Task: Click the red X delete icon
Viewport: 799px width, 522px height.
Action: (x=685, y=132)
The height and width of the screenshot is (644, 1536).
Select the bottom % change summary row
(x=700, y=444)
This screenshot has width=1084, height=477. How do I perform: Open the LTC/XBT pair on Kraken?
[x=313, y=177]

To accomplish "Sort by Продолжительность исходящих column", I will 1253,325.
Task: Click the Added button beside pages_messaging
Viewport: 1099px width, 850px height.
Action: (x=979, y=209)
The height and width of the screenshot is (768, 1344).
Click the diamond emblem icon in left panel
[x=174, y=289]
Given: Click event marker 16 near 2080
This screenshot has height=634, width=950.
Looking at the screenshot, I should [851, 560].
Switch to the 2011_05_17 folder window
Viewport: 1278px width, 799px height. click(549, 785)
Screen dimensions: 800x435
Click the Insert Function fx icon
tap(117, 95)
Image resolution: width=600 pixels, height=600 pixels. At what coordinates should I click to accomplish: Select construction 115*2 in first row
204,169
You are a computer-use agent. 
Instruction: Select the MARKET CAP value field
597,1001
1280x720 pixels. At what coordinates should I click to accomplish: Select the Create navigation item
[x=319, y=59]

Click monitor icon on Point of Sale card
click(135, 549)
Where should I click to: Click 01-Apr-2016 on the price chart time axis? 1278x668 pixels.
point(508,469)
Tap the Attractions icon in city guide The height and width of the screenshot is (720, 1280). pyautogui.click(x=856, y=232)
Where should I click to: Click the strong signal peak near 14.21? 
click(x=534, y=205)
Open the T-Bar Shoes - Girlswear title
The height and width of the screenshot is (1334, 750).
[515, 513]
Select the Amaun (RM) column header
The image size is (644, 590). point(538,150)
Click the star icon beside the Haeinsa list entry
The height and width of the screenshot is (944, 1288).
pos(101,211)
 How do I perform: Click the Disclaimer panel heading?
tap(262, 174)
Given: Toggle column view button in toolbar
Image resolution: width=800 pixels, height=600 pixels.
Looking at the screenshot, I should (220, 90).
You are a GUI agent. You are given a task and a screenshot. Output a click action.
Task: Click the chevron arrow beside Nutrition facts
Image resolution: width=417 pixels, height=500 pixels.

=======

§ WHAT TO DO
The line containing "Tap the Attractions" marks the start. Reproduce it and all lines after it through the end of the listing, exactly and alone.

§ THE ANSWER
Tap the Attractions icon in city guide The height and width of the screenshot is (720, 1280). pyautogui.click(x=856, y=232)
Where should I click to: Click the strong signal peak near 14.21? 
click(x=534, y=205)
Open the T-Bar Shoes - Girlswear title
The height and width of the screenshot is (1334, 750).
[515, 513]
Select the Amaun (RM) column header
The image size is (644, 590). point(538,150)
Click the star icon beside the Haeinsa list entry
The height and width of the screenshot is (944, 1288).
pos(101,211)
 How do I perform: Click the Disclaimer panel heading?
tap(262, 174)
Given: Toggle column view button in toolbar
Image resolution: width=800 pixels, height=600 pixels.
Looking at the screenshot, I should (220, 90).
You are a GUI agent. You are given a task and a screenshot. Output a click action.
Task: Click the chevron arrow beside Nutrition facts
Image resolution: width=417 pixels, height=500 pixels.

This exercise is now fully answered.